Piedade foi onde tudo começou. Os negros eram trazidos e leiloados no paredão que tem atrás da praia. A história da Piedade começa aqui. Minha avó paterna tem 94 anos e veio morar na Fazenda do Feital conta.
O Quilombo do Feital fica a aproximadamente dois quilômetros do Pier de Piedade. Valdirene acredita na importância de conhecer mais a história da região e, consequentemente, dos seus antepassados:
É bem provável que meus ancestrais tenham desembarcado aqui e sido escravizados depois. Não tenho certeza, mas a história é toda ligada. Acredito que falta mais informações. É fundamental conhecer a nossa história, saber nosso passado.

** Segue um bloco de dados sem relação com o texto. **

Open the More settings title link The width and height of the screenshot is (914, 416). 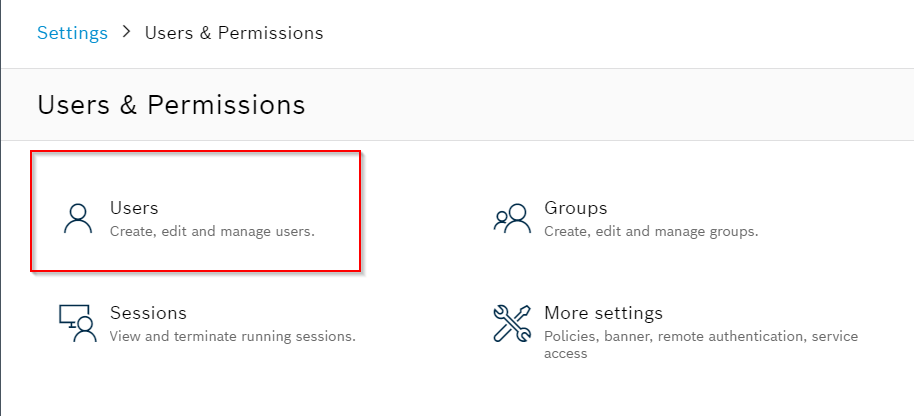[x=603, y=313]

Autor do livro “Escravidão, farinha e comércio no Recôncavo do Rio de Janeiro, século XIX”, Nielson Bezerra, que também é professor da Faculdade de Educação da Baixada Fluminense (FEBF/Uerj), conta que milhares de negros africanos desembarcaram no Pier de Piedade:
Esse píer que a gente conhece era o porto de Piedade antes de 1696. Negros africanos vinham do porto do Rio de Janeiro para o Pier de Piedade. Mas, a partir de 1831, começou a haver desembarque ilegal de negros escravizados. Havia também escravizados que trabalhavam lá como carregadores, tropeiros, barqueiros, marinheiros, remadores, estivadores e vendedores.
Bezerra leva grupos de alunos para fazer visitações ao local. Como professor, ele lamenta a falta de mais informações:
Não tem contexto histórico nenhum, nenhuma placa dizendo que houve vários africanos que trabalhavam ali, contando um pouco da história. Não tem trabalho no sentido de preservar essa memória.

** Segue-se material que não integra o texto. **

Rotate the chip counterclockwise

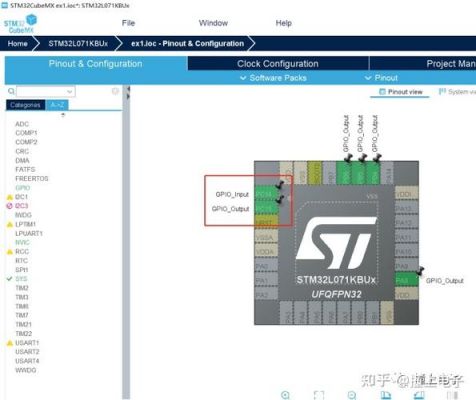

Para o babalorixá Pai Paulo de Ogum, do terreiro Ilê Axé Ogum Alakoro, sede do Quilombo Quilombá, em Bongaba, também em Magé, faltam mais ações desenvolvidas no espaço do píer:
A grande expectativa com o píer era desenvolver ações afirmativas que contassem a verdadeira história do espaço, dando veracidade e visibilidade a essa terra de quilombos que é Magé, que movimenta o processo do artesanato e de toda uma recontagem de história dos nossos ancestrais.
O Quilombo Quilombá também foi certificado, em 2018, pela Fundação Cultural Palmares e é reconhecido como quilombo pela Associação de Comunidades Remanescentes de Quilombos do Estado do Rio de Janeiro (Acquilerj). Além dele e do Quilombo do Feital, Magé tem o Quilombo Maria Conga, primeiro quilombo mapeado pela Unesco na Baixada Fluminense, além de ser o único reconhecido pela Fundação Palmares como quilombo na região.